▶ _REQUIRED WORK_:
**A)** Retype the passage of the article on Hindi literature and the war of independence from "July 29, 2007" up to and including "educated professional middle-class.".
**B)** Answer these questions using the article on Hindi literature and the war of independence below.
(i) What date does the issue carrying the article bear?
(ii) To which regions, as the article names them, did Hindi writers of that era belong?
(iii) After which years are attempts to make literature more naturalistic clearly evident in the literature of the Bharatendu era?

People's Democracy

(Weekly Organ of the Communist Party of India (Marxist)


Vol. XXXI

No. 30

July 29, 2007

The War Of Independence And Contemporary Hindi Literature - II

 

Murli Manohar Prasad Singh

 

THE transition from an oral tradition of literary composition to the era of publishing literature in printed form immediately resulted in numerous positive as well as negative consequences. The first important consequence was that whereas earlier it was necessary for the author/narrator to take into account the ability of the audience to assimilate, and to be responsive to the social circumstances of those who were physically present, these preconditions were no longer as relevant. Since the printed literary product could now be read individually and privately, therefore the compositions of the colonial era were addressed to an impersonal audience comprising the emerging educated professional middle-class.

 

The emergence of a critical perspective, based on the linkage between popular memory of the events of the war of independence and the desire for liberation from an oppressive foreign domination, proceeded at a very slow pace. On the other hand in the post-1857 period thousands of folk songs about the Revolt had gained widespread popularity. These spoke of the struggles and sacrifices of the sipahis, the peasants, the rebel rulers, and of participation by women from all social classes. It is unlikely that the literary figures of the Bharatendu circle would have been unacquainted with the deeply felt sentiments of national liberation that announced their fruition in these folk songs. Hindi writers of that era, including those of the Bharatendu circle, invariably belonged to the regions of Avadh, Bundelkhand, Bhojpur, etc. Down to the present day folk songs sung in this region in memory of rebel soldiers, peasants, weavers, artisans who fought along with Rani Lakshmi Bai, Begum Hazrat Mahal, Rana Madhav Singh and Kunwar Singh, acclaim this heroic struggle against colonial rule. What are the implications of this paradox when we view these developments in the context of cultural history? Obviously the literary tradition associated with printed literature got estranged from the everyday concerns of the people, whereas, ironically, the continuing oral tradition gave voice to the aspirations of the common people.

 

DEMOCRATISATION OF LITERATURE

 

Attempts to overcome this indifference – to make literature more naturalistic, especially by urging upon the need to incorporate the legacy of folk genres in the creative endeavour – are clearly evident in the literature of the Bharatendu era after 1877-78. This period saw the beginnings of these trends. One positive outcome of the new tradition of literature in printed form was that literary creativity was no longer dependent upon the feudal aristocracy. Printing technology provided it with the opportunity to come closer to the lives of the common people, via those social classes that had access to education. The limited audience of oral narration or manuscripts was now replaced by the mass audience created by print technology. This in turn led to the democratisation of literature.

 

The inspiration to produce popular literature as distinct from the elitist culture of the Scholastic period (ritikal), compelled writers to turn to theatre and drama. Virtually every poet wrote plays as well, with which were integrated folk tunes (together with metres and poetic forms) that had been prevalent among the Hindi-Urdu speaking communities for several centuries. Several playwrights took the initiative to form troupes of theatre artistes which regularly performed at locations such as Banaras, Allahabad, Kanpur, Jhansi, Arrah, Chhapra, Patna and Kolkata. Writers and journalists were responsible for encouraging drama and theatre to reach out to uneducated masses on a large scale.

▶ _DATASET SECTION_:
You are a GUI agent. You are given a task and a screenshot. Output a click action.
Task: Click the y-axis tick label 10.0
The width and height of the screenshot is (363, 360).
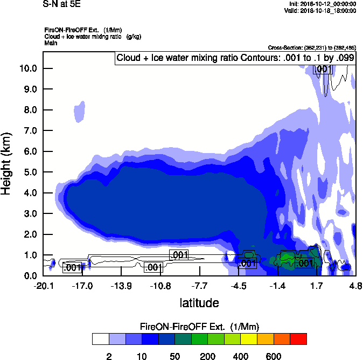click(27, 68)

▶ _ANSWERS BELOW_:
**A)**
July 29, 2007

The War Of Independence And Contemporary Hindi Literature - II

 

Murli Manohar Prasad Singh

 

THE transition from an oral tradition of literary composition to the era of publishing literature in printed form immediately resulted in numerous positive as well as negative consequences. The first important consequence was that whereas earlier it was necessary for the author/narrator to take into account the ability of the audience to assimilate, and to be responsive to the social circumstances of those who were physically present, these preconditions were no longer as relevant. Since the printed literary product could now be read individually and privately, therefore the compositions of the colonial era were addressed to an impersonal audience comprising the emerging educated professional middle-class.

**B)**
(i) July 29, 2007
(ii) Avadh, Bundelkhand, Bhojpur, etc.
(iii) 1877-78